Thomas More College, Crestview Hills, KY
BA, Biology, 1991

University of Alabama at Birmingham
MS, Basic Medical Sciences (Physiology & Biophysics), 1995

University of Alabama at Birmingham
PhD, Cellular and Molecular Pathology, 2003

Post-Graduate Training

University of Alabama at Birmingham
Postdoctoral Fellow, Department of Nutrition Sciences, 2003-8

Research Interest

Eighty percent of the air we breathe and most of the food that is consumed and absorbed are metabolized within mitochondria to produce 90 percent of the energy in the form of ATP necessary for use in all cellular processes, including exercise, growth, and reproduction. Evidence has been accumulating that many diseases involve mitochondrial dysfunction with concomitant increased reactive oxygen and/or nitrogen species formation. Some of these diseases include insulin resistance, type 2 diabetes mellitus (T2DM), Parkinson's disease, Alzheimer's disease, cardiovascular disease, atherosclerosis, cancer, obesity, and Harman’s free-radical theory of aging (although aging is not a disease). These reactive products are called free radicals since they contain one or more unpaired electrons.

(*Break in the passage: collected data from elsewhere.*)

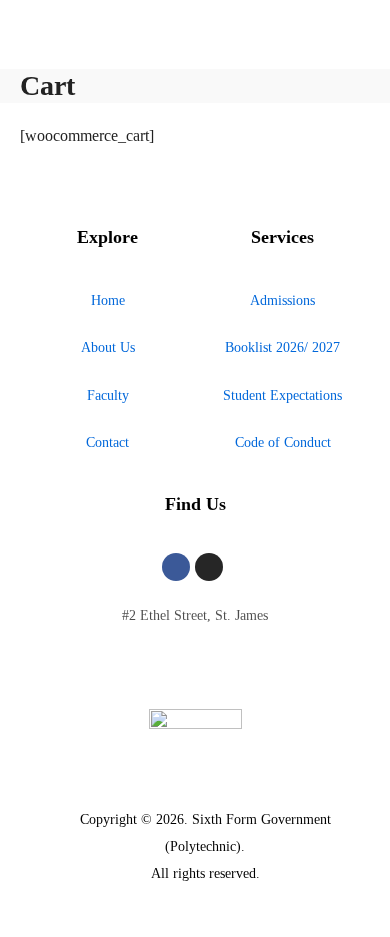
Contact (107, 442)
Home (108, 300)
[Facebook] (176, 567)
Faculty (108, 395)
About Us (108, 347)
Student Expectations (282, 395)
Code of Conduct (283, 442)
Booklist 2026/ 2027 (282, 347)
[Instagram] (209, 567)
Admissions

Free radical-mediated alterations in energy production, tissue injury, and human disease are pervasive, and still poorly understood. Our research interests involve mitochondrial physiology, bioenergetics, and free radical-mediated tissue injury and disease pathologies. Currently our research is focused on mitochondrial free-radical production contributing to altered bioenergetics, the development of obesity, insulin resistance and T2DM, increased cardiovascular disease susceptibility, and aging.